In this example, the graph is concave down and decreasing.

The fact that it is decreasing tells me that the Left(n) function is an overestimate, while the Right(n) is an underestimate. This can be visualized since the Right(n) function uses the divisions on the right, making the estimation stay under the curve. The Left(n) function uses the divisions on the left, making the estimation stay over the curve.

The fact that it is concave down indicates that the Trap(n) function will be less since it takes the divisions and draws a straight line between them, creating a series of lines that is underneath the main curve. As for the Mid(n) function, this takes the midpoint and draws a tangent line there. Since the tangent line is over the main curve in this example, the Mid(n) function is an overestimate.

Good. Compare your reasoning to the following.

If the graph is decreasing then we know that the left end of an interval gives us a higher estimate than the right.

The trapezoidal estimate is the mean of the left and right estimates, so it will lie between the two. The trapezoidal estimate also corresponds to a straight-line estimate between the graph points at the left and right endpoing of each interval.

Since the graph is concave down, any straight line between two graph points will lie below the graph. In particular the value of the function at the midpoint will lie above the straight line. The trapezoidal estimate corresponds to the straight-line, estimate so in this case the midpoint estimate exceeds the trapezoidal estimate.

The straight-line trapezoidal area is also clearly less than the area beneath the curve, so the trapezoidal estimate is lower than the actual value of the integral.
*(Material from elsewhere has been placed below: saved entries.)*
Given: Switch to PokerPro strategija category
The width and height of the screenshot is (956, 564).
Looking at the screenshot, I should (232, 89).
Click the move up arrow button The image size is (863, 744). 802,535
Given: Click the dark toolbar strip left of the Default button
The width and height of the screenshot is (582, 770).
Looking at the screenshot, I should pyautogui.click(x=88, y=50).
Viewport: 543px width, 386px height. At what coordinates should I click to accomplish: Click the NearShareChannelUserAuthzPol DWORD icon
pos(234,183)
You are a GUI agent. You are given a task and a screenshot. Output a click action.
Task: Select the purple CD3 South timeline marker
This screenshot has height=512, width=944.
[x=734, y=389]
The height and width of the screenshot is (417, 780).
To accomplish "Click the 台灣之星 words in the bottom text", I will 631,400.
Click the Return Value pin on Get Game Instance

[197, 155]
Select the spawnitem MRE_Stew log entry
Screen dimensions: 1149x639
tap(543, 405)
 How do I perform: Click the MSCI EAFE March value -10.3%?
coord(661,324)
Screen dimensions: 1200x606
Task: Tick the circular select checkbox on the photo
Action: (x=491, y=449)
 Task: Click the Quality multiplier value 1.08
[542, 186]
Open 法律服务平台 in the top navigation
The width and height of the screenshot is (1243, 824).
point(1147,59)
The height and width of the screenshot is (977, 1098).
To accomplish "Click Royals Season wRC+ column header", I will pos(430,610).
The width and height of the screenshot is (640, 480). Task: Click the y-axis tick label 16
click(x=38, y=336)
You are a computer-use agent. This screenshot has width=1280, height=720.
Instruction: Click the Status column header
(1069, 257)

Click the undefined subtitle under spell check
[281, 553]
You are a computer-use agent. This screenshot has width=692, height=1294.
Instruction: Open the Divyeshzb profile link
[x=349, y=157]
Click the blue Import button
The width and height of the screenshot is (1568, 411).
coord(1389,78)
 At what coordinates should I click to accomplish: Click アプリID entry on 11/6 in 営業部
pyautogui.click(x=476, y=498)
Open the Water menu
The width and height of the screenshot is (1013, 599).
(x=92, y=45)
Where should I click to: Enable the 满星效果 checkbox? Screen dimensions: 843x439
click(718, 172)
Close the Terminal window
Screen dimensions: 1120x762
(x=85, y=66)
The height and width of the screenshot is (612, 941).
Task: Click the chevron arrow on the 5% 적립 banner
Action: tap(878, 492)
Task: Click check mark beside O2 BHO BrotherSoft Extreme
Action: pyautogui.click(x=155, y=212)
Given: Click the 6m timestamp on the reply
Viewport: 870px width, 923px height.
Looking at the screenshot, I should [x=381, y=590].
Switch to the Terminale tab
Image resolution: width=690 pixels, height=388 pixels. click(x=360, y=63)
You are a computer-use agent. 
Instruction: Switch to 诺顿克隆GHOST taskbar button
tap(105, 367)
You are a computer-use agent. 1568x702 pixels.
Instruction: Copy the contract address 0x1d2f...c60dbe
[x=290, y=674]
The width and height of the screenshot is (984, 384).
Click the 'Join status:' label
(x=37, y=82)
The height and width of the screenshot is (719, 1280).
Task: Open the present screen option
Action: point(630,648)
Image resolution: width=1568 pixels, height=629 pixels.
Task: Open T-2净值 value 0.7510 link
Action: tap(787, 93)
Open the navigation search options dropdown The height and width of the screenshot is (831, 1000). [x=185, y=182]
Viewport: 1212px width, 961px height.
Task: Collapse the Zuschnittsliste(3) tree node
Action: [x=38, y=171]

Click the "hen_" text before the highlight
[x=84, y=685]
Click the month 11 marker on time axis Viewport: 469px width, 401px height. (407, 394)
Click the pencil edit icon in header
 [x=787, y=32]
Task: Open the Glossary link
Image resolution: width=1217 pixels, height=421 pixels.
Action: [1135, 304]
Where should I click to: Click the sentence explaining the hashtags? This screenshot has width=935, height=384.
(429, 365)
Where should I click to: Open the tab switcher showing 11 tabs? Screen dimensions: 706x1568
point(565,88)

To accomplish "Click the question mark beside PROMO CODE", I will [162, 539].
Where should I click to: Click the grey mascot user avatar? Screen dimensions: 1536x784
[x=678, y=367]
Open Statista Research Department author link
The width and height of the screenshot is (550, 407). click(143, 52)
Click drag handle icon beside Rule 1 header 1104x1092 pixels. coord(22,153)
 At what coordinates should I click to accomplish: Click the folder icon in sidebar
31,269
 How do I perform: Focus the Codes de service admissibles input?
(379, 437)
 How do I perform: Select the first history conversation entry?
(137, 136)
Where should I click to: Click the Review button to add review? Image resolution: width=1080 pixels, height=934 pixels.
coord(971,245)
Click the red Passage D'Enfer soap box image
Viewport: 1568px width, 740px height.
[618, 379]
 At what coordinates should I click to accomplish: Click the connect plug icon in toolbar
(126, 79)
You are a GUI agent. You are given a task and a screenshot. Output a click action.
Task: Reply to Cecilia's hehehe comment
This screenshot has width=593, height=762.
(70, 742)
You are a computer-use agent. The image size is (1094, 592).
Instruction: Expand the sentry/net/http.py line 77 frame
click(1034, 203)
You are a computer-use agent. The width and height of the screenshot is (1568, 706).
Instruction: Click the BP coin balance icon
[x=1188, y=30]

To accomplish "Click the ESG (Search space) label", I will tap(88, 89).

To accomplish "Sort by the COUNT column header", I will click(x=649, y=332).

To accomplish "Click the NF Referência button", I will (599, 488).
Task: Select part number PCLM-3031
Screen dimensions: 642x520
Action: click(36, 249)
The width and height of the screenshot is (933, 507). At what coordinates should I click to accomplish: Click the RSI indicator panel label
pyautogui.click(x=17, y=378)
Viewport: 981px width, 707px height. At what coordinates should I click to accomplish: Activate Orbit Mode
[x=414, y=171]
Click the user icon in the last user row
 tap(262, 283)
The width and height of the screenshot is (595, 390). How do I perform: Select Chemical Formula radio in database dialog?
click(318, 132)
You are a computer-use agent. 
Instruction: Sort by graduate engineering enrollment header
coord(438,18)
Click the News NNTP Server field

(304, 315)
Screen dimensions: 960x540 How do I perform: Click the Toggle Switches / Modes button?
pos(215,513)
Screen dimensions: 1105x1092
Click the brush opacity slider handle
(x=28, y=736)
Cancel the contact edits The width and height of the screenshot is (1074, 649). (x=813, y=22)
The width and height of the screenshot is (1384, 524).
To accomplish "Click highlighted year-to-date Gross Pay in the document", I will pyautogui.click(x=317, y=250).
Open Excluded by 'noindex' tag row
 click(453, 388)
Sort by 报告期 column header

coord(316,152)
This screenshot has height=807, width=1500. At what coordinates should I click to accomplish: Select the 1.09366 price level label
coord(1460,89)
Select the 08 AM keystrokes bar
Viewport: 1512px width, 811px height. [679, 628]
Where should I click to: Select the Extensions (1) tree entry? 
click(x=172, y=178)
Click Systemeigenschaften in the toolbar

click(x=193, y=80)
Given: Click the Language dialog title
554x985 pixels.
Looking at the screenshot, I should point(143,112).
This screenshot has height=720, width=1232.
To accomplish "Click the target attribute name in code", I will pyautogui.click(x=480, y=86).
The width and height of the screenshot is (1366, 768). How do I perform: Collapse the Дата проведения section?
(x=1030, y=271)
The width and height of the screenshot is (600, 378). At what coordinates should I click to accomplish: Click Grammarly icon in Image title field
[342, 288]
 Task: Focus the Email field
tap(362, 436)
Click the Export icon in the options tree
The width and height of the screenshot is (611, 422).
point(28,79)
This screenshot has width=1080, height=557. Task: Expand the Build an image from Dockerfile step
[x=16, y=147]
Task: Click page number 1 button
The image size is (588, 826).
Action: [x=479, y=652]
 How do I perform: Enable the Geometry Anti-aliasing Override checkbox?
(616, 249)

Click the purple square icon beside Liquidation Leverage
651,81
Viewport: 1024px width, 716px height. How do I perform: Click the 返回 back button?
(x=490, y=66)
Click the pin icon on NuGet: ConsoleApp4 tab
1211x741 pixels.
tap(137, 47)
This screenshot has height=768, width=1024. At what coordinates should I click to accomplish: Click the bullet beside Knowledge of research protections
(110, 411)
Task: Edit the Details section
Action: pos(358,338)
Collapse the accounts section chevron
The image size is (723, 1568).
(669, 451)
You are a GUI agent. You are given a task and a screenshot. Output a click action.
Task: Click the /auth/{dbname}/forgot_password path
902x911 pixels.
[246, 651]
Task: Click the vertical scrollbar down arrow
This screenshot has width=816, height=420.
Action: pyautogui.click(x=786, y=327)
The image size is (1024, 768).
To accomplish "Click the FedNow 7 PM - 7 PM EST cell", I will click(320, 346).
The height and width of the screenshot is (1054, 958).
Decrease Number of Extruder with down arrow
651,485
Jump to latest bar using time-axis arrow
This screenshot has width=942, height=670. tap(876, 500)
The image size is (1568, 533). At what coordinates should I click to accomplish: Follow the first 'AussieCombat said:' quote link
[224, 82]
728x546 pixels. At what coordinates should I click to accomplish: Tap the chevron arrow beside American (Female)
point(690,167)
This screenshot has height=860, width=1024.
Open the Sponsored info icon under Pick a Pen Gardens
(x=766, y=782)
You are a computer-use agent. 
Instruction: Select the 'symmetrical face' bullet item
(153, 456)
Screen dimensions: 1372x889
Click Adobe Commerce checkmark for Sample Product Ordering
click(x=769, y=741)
The midpoint rule uses the function value at the midpoint for the altitude of the rectangle. Thus we imagine a rectangle whose top is a horizontal line segment through the midpoint value of the graph. You should sketch this.

If the function is concave downward, the part of the actual graph that lies between the endpoints and above the midpoint-value rectangle (this segment lies to the left of the midpoint) represents graph area under the actual graph which is left out of the midpoint approximation. The area under the horizontal segment at the midpoint which lies above the graph (this are lies to the right of the midpoint) represents area included in the midpoint approximation but which is not part of the area under the curve.

Since the function is concave down, the average altitude of the left-out area to the right is greater than that of the wrongly-excluded area to the left. Since the widths of the two regions are equal, the wrongly excluded area must be less than the wrongly-included area and the midpoint estimate must therefore be high. We conclude that the actual area is less than the midpoint area.

Since the trapezoidal approximation is less than the actual area, we have our final ordering:

RIGHT < TRAP < exact < MID < LEFT.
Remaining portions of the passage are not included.